Para ser feliz com um homem, você deve compreendê-lo muito e amá-lo um pouco. Para ser feliz com uma mulher, você deve amá-la muito e nunca tentar compreendê-la (Rowland, “A guide to man”, 1922). 

Embora fosse uma crítica do casamento, há algo de verdadeiro no conselho de Helen. Deus pede das esposas que se concentrem na submissão que é respeito e sacrifício. E pede aos maridos que, acima de tudo, amem suas esposas (Efésios 5.25-33).

Mas não deveria ser “liderai vossa esposa”, uma vez que Paulo ordenou que as esposas fossem submissas? Não! Com esta ordem fica claro que o correspondente imediato da submissão é o amor e não o domínio. Para ela será mais fácil submeter-se se você a amar como Cristo amou a igreja (v.25). Esse é o caminho do marido para o casamento saudável.

E esse amor é implica em entrega voluntária porque Cristo amou a igreja e a si mesmo se entregou por ela (Ef 5.25b). Foi entregando-se pela Igreja que Ele provou seu amor. Por isso, se você não ama sua esposa como um servo, sua autoridade está esvaziada. Quem defende a autoridade baseada na força — física, emocional, econômica — prova que, na verdade, não tem autoridade nenhuma. O amor do marido implica em sacrifício pela esposa. Implica em esvaziar-se de si mesmo para servir (Fp 2.5-8). Implica em não pensar na própria alegria senão como fruto da alegria dela — e isso requer renúncia. Implica em cuidado e promoção de seu crescimento espiritual — e apenas a sua própria comunhão com Deus e a plenitude do Espírito Santo o conduzirão a uma liderança amorosa.

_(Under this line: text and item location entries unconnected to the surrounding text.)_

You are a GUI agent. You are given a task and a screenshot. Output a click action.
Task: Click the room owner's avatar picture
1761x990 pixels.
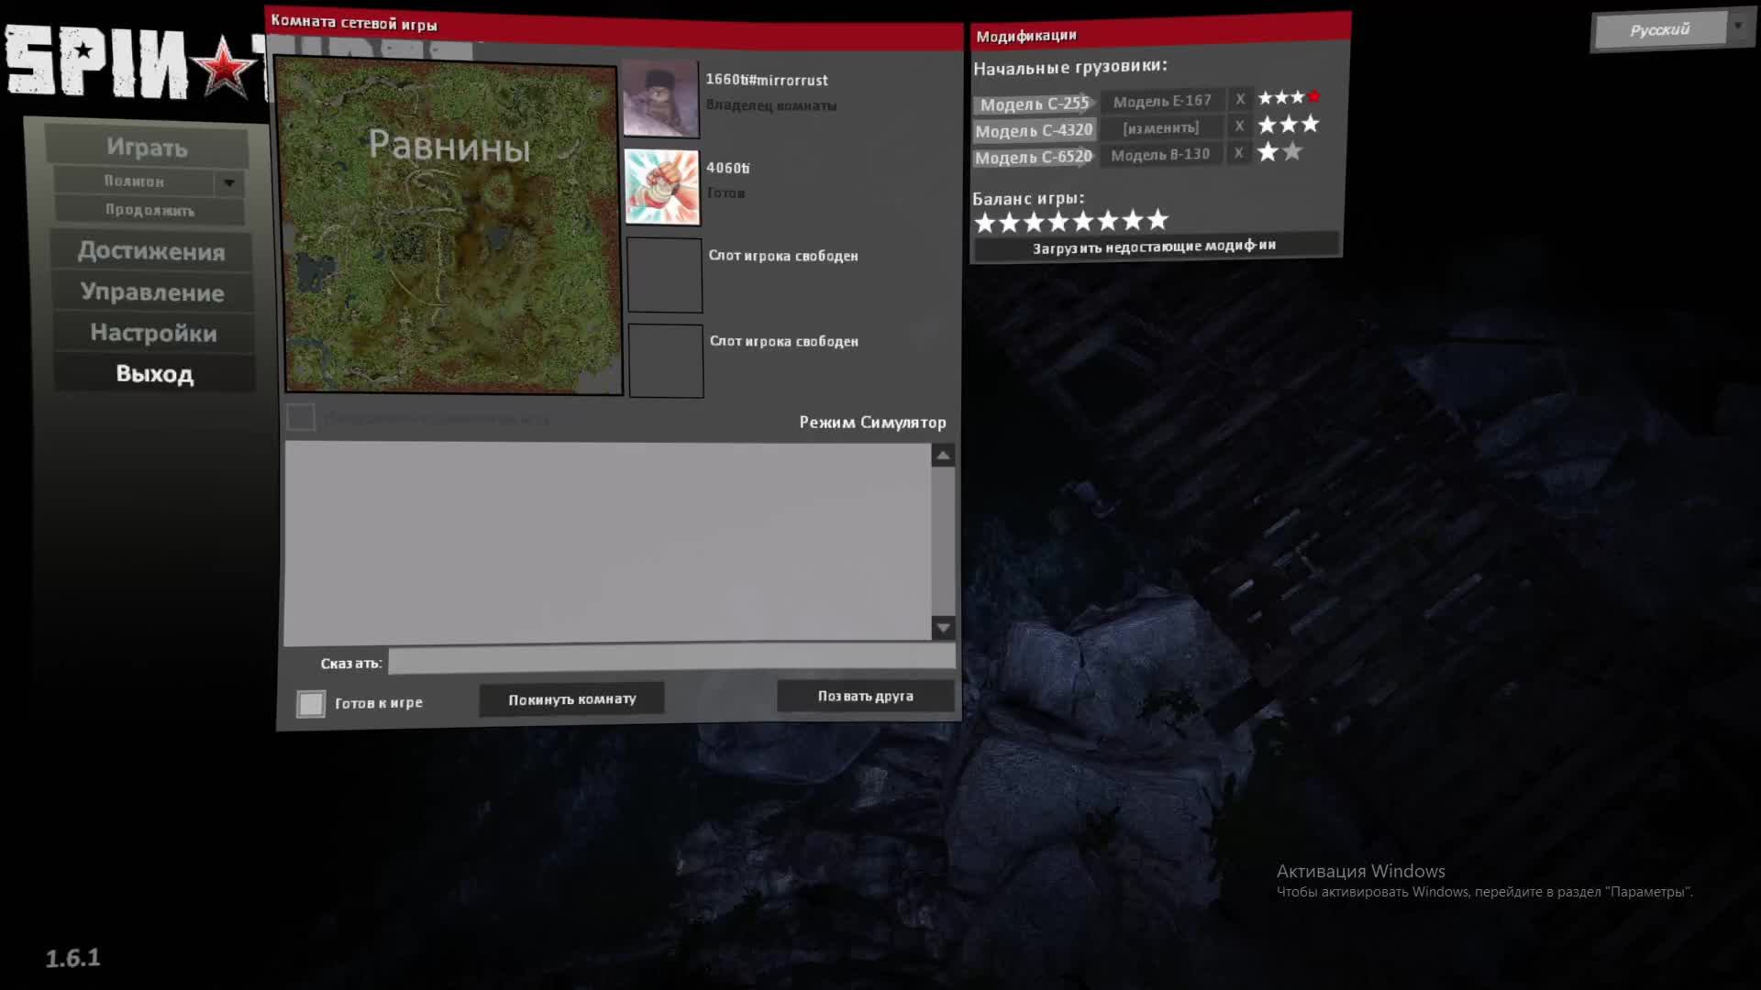click(660, 99)
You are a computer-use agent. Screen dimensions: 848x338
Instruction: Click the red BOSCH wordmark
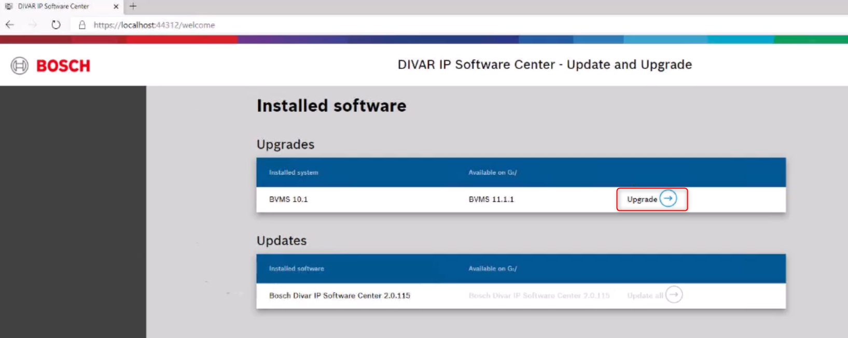pyautogui.click(x=63, y=66)
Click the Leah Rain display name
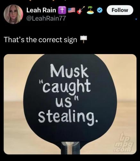 coord(41,10)
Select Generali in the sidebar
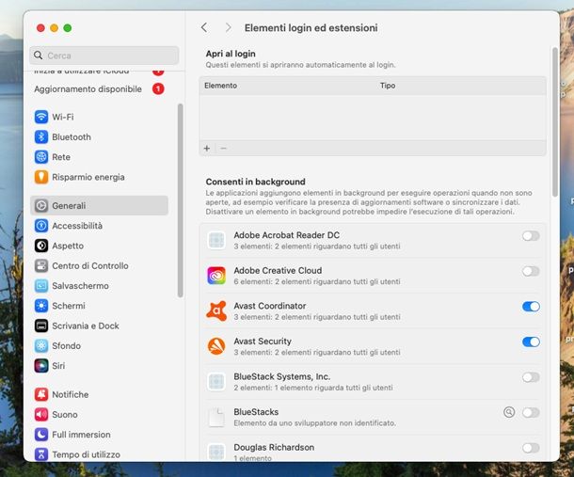 pyautogui.click(x=69, y=206)
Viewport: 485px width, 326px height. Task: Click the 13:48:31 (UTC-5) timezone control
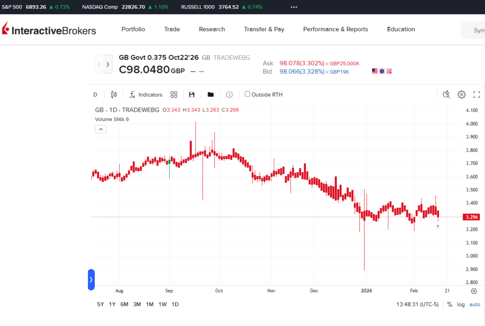417,304
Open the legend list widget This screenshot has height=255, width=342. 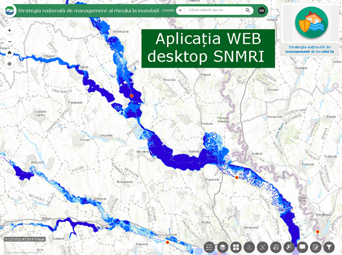click(209, 247)
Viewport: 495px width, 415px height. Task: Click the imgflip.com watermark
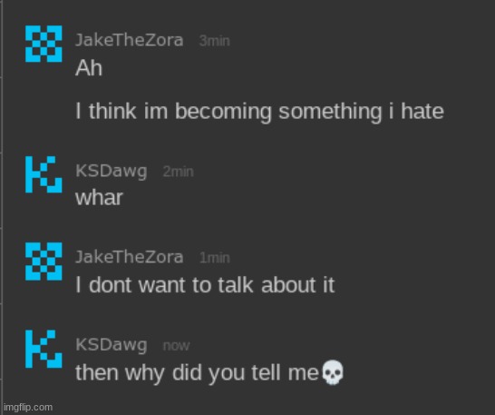pyautogui.click(x=28, y=407)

Esse amor também é gracioso. Cristo se entregou por nós quando ainda “éramos pecadores” (Rm 5.8). Não foi baseado em qualidade ou mérito. Imagine a Cinderela: será que o príncipe se apaixonaria por ela se a tivesse visto na cozinha, maltrapilha, suja, cheirando a gordura e suor? Cristo amou a igreja mesmo suja e maltrapilha. Isso significa que os maridos têm de amar as esposas não apenas apesar dos defeitos que tenham, mas com todos eles. Nós não vamos conseguir viver sempre à altura das expectativas uns dos outros. Como escreveu Susan Hunt no livro “A graça que vem do lar”: Nossos relacionamentos em família não têm a ver com viver à altura das expectativas uns dos outros. Mas aceitar uns aos outros e refletir a graça de Deus uns aos outros, à medida que somos transformados pelo evangelho.

Paulo está ensinando que a vontade de Deus para o casal é sair da cultura da autonomia e competição para o respeito e interdependência (submissão e amor). E qual a implicação para o marido o fato que amar a esposa é um mandamento? Amar a esposa não é uma opção. Deixar de amá-la torna-se desobediência a Deus.